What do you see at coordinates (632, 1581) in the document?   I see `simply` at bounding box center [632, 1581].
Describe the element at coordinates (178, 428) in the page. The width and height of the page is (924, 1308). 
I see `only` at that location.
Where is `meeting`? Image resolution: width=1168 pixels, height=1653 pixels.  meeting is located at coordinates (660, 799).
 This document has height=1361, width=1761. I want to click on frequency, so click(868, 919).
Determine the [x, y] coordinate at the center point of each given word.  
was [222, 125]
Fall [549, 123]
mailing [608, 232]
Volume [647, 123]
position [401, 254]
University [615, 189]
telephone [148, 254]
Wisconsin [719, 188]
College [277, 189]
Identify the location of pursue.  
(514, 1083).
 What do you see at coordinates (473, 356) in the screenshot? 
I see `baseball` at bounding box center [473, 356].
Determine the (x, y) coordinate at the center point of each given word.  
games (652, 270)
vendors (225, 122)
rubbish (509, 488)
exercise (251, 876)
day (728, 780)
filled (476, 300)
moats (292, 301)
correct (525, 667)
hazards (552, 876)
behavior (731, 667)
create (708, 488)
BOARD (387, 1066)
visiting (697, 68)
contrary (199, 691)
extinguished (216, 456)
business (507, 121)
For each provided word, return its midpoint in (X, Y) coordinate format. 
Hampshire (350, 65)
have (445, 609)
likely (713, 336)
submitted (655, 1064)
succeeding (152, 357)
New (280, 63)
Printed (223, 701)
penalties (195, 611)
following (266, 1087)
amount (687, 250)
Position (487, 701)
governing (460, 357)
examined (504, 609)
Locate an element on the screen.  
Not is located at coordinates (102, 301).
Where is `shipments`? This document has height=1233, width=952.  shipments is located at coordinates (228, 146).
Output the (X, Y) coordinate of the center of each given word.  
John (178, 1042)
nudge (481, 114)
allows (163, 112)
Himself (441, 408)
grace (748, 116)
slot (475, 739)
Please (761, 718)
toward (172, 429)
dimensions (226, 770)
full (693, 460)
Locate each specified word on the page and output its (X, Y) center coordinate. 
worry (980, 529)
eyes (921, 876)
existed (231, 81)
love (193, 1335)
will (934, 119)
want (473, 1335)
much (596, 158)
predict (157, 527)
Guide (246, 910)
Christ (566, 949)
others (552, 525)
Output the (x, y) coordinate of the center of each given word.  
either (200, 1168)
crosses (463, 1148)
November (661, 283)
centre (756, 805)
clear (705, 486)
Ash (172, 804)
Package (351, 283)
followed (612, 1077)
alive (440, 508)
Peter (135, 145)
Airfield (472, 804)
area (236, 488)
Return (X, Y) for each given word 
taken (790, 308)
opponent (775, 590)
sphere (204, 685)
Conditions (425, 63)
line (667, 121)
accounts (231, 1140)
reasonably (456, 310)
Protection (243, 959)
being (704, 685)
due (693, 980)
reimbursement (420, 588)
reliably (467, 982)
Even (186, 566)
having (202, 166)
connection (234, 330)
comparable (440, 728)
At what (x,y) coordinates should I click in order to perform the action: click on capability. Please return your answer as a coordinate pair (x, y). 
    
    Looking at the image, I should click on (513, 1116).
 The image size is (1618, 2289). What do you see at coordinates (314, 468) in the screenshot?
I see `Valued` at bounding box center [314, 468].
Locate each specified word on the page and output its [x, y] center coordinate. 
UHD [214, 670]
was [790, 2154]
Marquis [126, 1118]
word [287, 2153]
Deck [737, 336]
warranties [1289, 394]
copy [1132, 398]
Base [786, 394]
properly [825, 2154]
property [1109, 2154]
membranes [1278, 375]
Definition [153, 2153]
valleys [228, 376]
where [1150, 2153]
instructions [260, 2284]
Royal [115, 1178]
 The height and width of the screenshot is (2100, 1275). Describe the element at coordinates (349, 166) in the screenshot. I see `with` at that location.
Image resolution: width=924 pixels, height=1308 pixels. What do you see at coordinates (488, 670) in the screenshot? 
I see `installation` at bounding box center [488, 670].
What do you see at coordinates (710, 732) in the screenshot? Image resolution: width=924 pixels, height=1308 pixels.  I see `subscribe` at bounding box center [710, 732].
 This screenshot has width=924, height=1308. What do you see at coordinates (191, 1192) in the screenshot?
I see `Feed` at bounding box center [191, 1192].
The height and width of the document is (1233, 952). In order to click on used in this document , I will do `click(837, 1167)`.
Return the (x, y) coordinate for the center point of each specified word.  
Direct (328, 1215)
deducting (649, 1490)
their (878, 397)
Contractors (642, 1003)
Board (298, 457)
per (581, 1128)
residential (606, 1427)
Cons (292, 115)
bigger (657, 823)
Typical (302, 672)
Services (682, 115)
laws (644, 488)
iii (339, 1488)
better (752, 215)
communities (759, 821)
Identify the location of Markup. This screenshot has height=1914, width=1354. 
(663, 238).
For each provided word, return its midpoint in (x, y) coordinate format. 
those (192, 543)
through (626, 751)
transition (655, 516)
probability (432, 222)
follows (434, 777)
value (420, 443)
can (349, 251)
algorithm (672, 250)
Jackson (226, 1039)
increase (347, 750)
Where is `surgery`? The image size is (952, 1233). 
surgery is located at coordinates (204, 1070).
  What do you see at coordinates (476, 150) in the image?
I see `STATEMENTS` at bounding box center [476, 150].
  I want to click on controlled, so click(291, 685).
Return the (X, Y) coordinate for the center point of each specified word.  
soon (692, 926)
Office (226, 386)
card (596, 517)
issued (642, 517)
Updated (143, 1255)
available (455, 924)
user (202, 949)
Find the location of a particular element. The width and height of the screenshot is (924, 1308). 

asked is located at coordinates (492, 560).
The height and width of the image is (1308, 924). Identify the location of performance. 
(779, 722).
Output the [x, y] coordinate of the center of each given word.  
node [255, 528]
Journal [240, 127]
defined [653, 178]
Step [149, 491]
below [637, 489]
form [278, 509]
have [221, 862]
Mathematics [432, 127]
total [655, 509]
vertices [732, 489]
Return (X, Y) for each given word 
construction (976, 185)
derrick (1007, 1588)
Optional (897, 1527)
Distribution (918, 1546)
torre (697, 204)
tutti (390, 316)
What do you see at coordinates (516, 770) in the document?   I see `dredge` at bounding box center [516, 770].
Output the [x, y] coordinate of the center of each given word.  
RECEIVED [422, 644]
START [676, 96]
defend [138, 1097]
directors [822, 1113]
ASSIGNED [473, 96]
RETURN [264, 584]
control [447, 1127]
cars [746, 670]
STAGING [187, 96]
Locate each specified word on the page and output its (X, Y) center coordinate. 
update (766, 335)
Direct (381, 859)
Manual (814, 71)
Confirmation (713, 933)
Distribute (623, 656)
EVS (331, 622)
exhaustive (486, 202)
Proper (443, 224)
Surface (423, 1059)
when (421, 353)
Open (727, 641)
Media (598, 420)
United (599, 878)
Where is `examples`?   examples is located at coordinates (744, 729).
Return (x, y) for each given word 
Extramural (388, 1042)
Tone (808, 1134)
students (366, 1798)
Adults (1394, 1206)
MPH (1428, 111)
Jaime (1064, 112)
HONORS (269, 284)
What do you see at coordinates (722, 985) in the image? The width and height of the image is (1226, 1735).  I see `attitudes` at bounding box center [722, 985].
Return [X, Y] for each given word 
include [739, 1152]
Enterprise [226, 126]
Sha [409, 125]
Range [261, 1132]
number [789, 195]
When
■ ■ ■ ■ ■ ■ ■
*Tâche*:
Peux-tu mettre toutes ces entrées en forme de liste JSON de chaînes, avec une chaîne par ligne et sans les lignes vides ?

*Réponse*:
[
  "What do you see at coordinates (632, 1581) in the document?   I see `simply` at bounding box center [632, 1581].",
  "Describe the element at coordinates (178, 428) in the page. The width and height of the page is (924, 1308). ",
  "I see `only` at that location.",
  "Where is `meeting`? Image resolution: width=1168 pixels, height=1653 pixels.  meeting is located at coordinates (660, 799).",
  " This document has height=1361, width=1761. I want to click on frequency, so click(868, 919).",
  "Determine the [x, y] coordinate at the center point of each given word.  ",
  "was [222, 125]",
  "Fall [549, 123]",
  "mailing [608, 232]",
  "Volume [647, 123]",
  "position [401, 254]",
  "University [615, 189]",
  "telephone [148, 254]",
  "Wisconsin [719, 188]",
  "College [277, 189]",
  "Identify the location of pursue.  ",
  "(514, 1083).",
  " What do you see at coordinates (473, 356) in the screenshot? ",
  "I see `baseball` at bounding box center [473, 356].",
  "Determine the (x, y) coordinate at the center point of each given word.  ",
  "games (652, 270)",
  "vendors (225, 122)",
  "rubbish (509, 488)",
  "exercise (251, 876)",
  "day (728, 780)",
  "filled (476, 300)",
  "moats (292, 301)",
  "correct (525, 667)",
  "hazards (552, 876)",
  "behavior (731, 667)",
  "create (708, 488)",
  "BOARD (387, 1066)",
  "visiting (697, 68)",
  "contrary (199, 691)",
  "extinguished (216, 456)",
  "business (507, 121)",
  "For each provided word, return its midpoint in (X, Y) coordinate format. ",
  "Hampshire (350, 65)",
  "have (445, 609)",
  "likely (713, 336)",
  "submitted (655, 1064)",
  "succeeding (152, 357)",
  "New (280, 63)",
  "Printed (223, 701)",
  "penalties (195, 611)",
  "following (266, 1087)",
  "amount (687, 250)",
  "Position (487, 701)",
  "governing (460, 357)",
  "examined (504, 609)",
  "Locate an element on the screen.  ",
  "Not is located at coordinates (102, 301).",
  "Where is `shipments`? This document has height=1233, width=952.  shipments is located at coordinates (228, 146).",
  "Output the (X, Y) coordinate of the center of each given word.  ",
  "John (178, 1042)",
  "nudge (481, 114)",
  "allows (163, 112)",
  "Himself (441, 408)",
  "grace (748, 116)",
  "slot (475, 739)",
  "Please (761, 718)",
  "toward (172, 429)",
  "dimensions (226, 770)",
  "full (693, 460)",
  "Locate each specified word on the page and output its (X, Y) center coordinate. ",
  "worry (980, 529)",
  "eyes (921, 876)",
  "existed (231, 81)",
  "love (193, 1335)",
  "will (934, 119)",
  "want (473, 1335)",
  "much (596, 158)",
  "predict (157, 527)",
  "Guide (246, 910)",
  "Christ (566, 949)",
  "others (552, 525)",
  "Output the (x, y) coordinate of the center of each given word.  ",
  "either (200, 1168)",
  "crosses (463, 1148)",
  "November (661, 283)",
  "centre (756, 805)",
  "clear (705, 486)",
  "Ash (172, 804)",
  "Package (351, 283)",
  "followed (612, 1077)",
  "alive (440, 508)",
  "Peter (135, 145)",
  "Airfield (472, 804)",
  "area (236, 488)",
  "Return (X, Y) for each given word ",
  "taken (790, 308)",
  "opponent (775, 590)",
  "sphere (204, 685)",
  "Conditions (425, 63)",
  "line (667, 121)",
  "accounts (231, 1140)",
  "reasonably (456, 310)",
  "Protection (243, 959)",
  "being (704, 685)",
  "due (693, 980)",
  "reimbursement (420, 588)",
  "reliably (467, 982)",
  "Even (186, 566)",
  "having (202, 166)",
  "connection (234, 330)",
  "comparable (440, 728)",
  "At what (x,y) coordinates should I click in order to perform the action: click on capability. Please return your answer as a coordinate pair (x, y). ",
  "    Looking at the image, I should click on (513, 1116).",
  " The image size is (1618, 2289). What do you see at coordinates (314, 468) in the screenshot?",
  "I see `Valued` at bounding box center [314, 468].",
  "Locate each specified word on the page and output its [x, y] center coordinate. ",
  "UHD [214, 670]",
  "was [790, 2154]",
  "Marquis [126, 1118]",
  "word [287, 2153]",
  "Deck [737, 336]",
  "warranties [1289, 394]",
  "copy [1132, 398]",
  "Base [786, 394]",
  "properly [825, 2154]",
  "property [1109, 2154]",
  "membranes [1278, 375]",
  "Definition [153, 2153]",
  "valleys [228, 376]",
  "where [1150, 2153]",
  "instructions [260, 2284]",
  "Royal [115, 1178]",
  " The height and width of the screenshot is (2100, 1275). Describe the element at coordinates (349, 166) in the screenshot. I see `with` at that location.",
  "Image resolution: width=924 pixels, height=1308 pixels. What do you see at coordinates (488, 670) in the screenshot? ",
  "I see `installation` at bounding box center [488, 670].",
  "What do you see at coordinates (710, 732) in the screenshot? Image resolution: width=924 pixels, height=1308 pixels.  I see `subscribe` at bounding box center [710, 732].",
  " This screenshot has width=924, height=1308. What do you see at coordinates (191, 1192) in the screenshot?",
  "I see `Feed` at bounding box center [191, 1192].",
  "The height and width of the document is (1233, 952). In order to click on used in this document , I will do `click(837, 1167)`.",
  "Return the (x, y) coordinate for the center point of each specified word.  ",
  "Direct (328, 1215)",
  "deducting (649, 1490)",
  "their (878, 397)",
  "Contractors (642, 1003)",
  "Board (298, 457)",
  "per (581, 1128)",
  "residential (606, 1427)",
  "Cons (292, 115)",
  "bigger (657, 823)",
  "Typical (302, 672)",
  "Services (682, 115)",
  "laws (644, 488)",
  "iii (339, 1488)",
  "better (752, 215)",
  "communities (759, 821)",
  "Identify the location of Markup. This screenshot has height=1914, width=1354. ",
  "(663, 238).",
  "For each provided word, return its midpoint in (x, y) coordinate format. ",
  "those (192, 543)",
  "through (626, 751)",
  "transition (655, 516)",
  "probability (432, 222)",
  "follows (434, 777)",
  "value (420, 443)",
  "can (349, 251)",
  "algorithm (672, 250)",
  "Jackson (226, 1039)",
  "increase (347, 750)",
  "Where is `surgery`? The image size is (952, 1233). ",
  "surgery is located at coordinates (204, 1070).",
  "  What do you see at coordinates (476, 150) in the image?",
  "I see `STATEMENTS` at bounding box center [476, 150].",
  "  I want to click on controlled, so click(291, 685).",
  "Return the (X, Y) coordinate for the center point of each specified word.  ",
  "soon (692, 926)",
  "Office (226, 386)",
  "card (596, 517)",
  "issued (642, 517)",
  "Updated (143, 1255)",
  "available (455, 924)",
  "user (202, 949)",
  "Find the location of a particular element. The width and height of the screenshot is (924, 1308). ",
  "asked is located at coordinates (492, 560).",
  "The height and width of the image is (1308, 924). Identify the location of performance. ",
  "(779, 722).",
  "Output the [x, y] coordinate of the center of each given word.  ",
  "node [255, 528]",
  "Journal [240, 127]",
  "defined [653, 178]",
  "Step [149, 491]",
  "below [637, 489]",
  "form [278, 509]",
  "have [221, 862]",
  "Mathematics [432, 127]",
  "total [655, 509]",
  "vertices [732, 489]",
  "Return (X, Y) for each given word ",
  "construction (976, 185)",
  "derrick (1007, 1588)",
  "Optional (897, 1527)",
  "Distribution (918, 1546)",
  "torre (697, 204)",
  "tutti (390, 316)",
  "What do you see at coordinates (516, 770) in the document?   I see `dredge` at bounding box center [516, 770].",
  "Output the [x, y] coordinate of the center of each given word.  ",
  "RECEIVED [422, 644]",
  "START [676, 96]",
  "defend [138, 1097]",
  "directors [822, 1113]",
  "ASSIGNED [473, 96]",
  "RETURN [264, 584]",
  "control [447, 1127]",
  "cars [746, 670]",
  "STAGING [187, 96]",
  "Locate each specified word on the page and output its (X, Y) center coordinate. ",
  "update (766, 335)",
  "Direct (381, 859)",
  "Manual (814, 71)",
  "Confirmation (713, 933)",
  "Distribute (623, 656)",
  "EVS (331, 622)",
  "exhaustive (486, 202)",
  "Proper (443, 224)",
  "Surface (423, 1059)",
  "when (421, 353)",
  "Open (727, 641)",
  "Media (598, 420)",
  "United (599, 878)",
  "Where is `examples`?   examples is located at coordinates (744, 729).",
  "Return (x, y) for each given word ",
  "Extramural (388, 1042)",
  "Tone (808, 1134)",
  "students (366, 1798)",
  "Adults (1394, 1206)",
  "MPH (1428, 111)",
  "Jaime (1064, 112)",
  "HONORS (269, 284)",
  "What do you see at coordinates (722, 985) in the image? The width and height of the image is (1226, 1735).  I see `attitudes` at bounding box center [722, 985].",
  "Return [X, Y] for each given word ",
  "include [739, 1152]",
  "Enterprise [226, 126]",
  "Sha [409, 125]",
  "Range [261, 1132]",
  "number [789, 195]",
  "When"
]